▶ Task to complete
Pull every line holding the word "header" out of the data and copy it.

---- Source data

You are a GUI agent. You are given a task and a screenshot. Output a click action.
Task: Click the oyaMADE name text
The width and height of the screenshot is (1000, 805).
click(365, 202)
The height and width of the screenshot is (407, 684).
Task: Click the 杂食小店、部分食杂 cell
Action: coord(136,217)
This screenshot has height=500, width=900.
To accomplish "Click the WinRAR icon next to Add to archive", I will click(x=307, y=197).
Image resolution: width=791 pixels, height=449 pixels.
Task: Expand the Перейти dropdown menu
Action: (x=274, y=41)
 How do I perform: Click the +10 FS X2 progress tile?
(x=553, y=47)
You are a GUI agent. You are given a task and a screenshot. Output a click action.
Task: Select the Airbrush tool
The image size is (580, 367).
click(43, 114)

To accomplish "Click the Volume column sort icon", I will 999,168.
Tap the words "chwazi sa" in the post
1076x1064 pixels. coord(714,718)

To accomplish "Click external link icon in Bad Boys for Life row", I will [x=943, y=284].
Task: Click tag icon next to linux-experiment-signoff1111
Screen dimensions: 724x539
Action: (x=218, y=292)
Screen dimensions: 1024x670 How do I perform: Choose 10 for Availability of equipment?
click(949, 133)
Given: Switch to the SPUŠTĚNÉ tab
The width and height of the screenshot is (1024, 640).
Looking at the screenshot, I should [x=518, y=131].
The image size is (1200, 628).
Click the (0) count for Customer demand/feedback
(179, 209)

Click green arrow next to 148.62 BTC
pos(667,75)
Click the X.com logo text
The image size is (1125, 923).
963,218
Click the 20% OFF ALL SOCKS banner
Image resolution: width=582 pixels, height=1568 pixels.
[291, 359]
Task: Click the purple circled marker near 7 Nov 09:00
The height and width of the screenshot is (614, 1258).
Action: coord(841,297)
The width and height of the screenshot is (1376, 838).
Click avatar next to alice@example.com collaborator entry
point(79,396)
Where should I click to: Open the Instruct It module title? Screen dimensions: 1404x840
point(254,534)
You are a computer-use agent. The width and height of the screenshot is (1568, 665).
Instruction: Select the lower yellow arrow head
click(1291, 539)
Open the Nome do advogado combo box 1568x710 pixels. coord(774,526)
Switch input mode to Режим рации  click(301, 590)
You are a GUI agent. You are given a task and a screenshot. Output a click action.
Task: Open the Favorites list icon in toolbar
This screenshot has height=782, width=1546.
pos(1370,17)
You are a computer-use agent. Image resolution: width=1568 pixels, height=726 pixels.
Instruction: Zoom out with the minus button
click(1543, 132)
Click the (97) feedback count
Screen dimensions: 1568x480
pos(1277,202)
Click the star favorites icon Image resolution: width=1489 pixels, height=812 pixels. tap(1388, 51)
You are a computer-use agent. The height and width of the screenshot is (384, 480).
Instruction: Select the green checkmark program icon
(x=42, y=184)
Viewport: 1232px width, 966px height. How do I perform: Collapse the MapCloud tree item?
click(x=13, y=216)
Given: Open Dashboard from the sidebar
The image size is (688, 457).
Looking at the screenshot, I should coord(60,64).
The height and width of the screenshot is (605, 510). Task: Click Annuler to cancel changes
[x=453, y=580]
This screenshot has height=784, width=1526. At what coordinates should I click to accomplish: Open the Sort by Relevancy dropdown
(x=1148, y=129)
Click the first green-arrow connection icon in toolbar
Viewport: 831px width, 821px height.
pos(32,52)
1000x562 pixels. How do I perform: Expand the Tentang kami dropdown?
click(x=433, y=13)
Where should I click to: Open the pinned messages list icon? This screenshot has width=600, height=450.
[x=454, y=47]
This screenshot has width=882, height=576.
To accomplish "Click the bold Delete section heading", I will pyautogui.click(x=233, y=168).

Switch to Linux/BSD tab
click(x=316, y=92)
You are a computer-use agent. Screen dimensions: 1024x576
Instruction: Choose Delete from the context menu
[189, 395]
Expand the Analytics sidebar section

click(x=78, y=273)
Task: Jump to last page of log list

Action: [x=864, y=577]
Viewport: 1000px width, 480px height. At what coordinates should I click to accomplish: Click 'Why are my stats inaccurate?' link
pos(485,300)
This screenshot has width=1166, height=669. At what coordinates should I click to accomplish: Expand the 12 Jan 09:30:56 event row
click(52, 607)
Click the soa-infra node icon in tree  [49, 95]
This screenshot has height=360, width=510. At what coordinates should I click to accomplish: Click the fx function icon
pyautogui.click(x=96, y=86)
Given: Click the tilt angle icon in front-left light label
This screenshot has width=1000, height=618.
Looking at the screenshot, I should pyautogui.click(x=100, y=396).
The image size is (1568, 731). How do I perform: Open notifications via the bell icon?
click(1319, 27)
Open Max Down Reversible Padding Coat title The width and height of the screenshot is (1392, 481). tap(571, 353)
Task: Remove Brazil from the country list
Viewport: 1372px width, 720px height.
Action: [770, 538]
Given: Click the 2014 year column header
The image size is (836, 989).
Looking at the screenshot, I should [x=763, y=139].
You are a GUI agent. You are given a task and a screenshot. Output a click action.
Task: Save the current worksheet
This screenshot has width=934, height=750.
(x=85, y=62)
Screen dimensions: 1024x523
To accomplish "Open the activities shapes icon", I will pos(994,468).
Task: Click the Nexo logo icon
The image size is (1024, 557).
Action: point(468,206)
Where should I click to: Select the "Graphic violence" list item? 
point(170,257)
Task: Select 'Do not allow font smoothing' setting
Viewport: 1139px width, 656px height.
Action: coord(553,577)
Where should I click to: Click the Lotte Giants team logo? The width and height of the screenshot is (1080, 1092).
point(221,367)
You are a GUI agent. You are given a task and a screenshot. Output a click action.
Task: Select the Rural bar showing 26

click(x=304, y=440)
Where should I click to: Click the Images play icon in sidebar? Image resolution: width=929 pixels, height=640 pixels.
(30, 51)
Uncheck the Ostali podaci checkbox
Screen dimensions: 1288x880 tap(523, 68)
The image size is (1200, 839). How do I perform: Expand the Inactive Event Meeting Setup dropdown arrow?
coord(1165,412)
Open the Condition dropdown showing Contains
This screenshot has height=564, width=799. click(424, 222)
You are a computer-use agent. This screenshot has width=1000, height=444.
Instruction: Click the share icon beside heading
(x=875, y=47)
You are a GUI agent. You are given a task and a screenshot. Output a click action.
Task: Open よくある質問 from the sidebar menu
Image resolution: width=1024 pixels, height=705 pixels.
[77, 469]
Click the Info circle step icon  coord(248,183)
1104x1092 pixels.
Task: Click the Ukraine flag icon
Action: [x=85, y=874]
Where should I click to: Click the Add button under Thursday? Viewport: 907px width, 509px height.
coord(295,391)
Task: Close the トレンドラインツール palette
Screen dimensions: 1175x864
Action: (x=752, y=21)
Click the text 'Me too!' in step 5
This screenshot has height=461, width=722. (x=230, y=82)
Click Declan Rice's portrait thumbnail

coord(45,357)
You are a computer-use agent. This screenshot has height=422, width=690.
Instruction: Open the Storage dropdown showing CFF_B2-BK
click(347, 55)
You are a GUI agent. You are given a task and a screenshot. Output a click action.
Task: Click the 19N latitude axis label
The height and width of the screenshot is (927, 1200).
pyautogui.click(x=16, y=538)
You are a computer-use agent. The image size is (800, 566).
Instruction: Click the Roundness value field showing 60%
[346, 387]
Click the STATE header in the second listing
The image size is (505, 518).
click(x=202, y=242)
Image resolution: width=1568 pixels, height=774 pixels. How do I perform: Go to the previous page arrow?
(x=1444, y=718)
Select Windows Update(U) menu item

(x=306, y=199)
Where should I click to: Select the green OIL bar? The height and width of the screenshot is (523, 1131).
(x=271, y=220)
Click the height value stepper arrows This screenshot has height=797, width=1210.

--------

▶ Exercise output
Given: Click the 2014 year column header
Click the STATE header in the second listing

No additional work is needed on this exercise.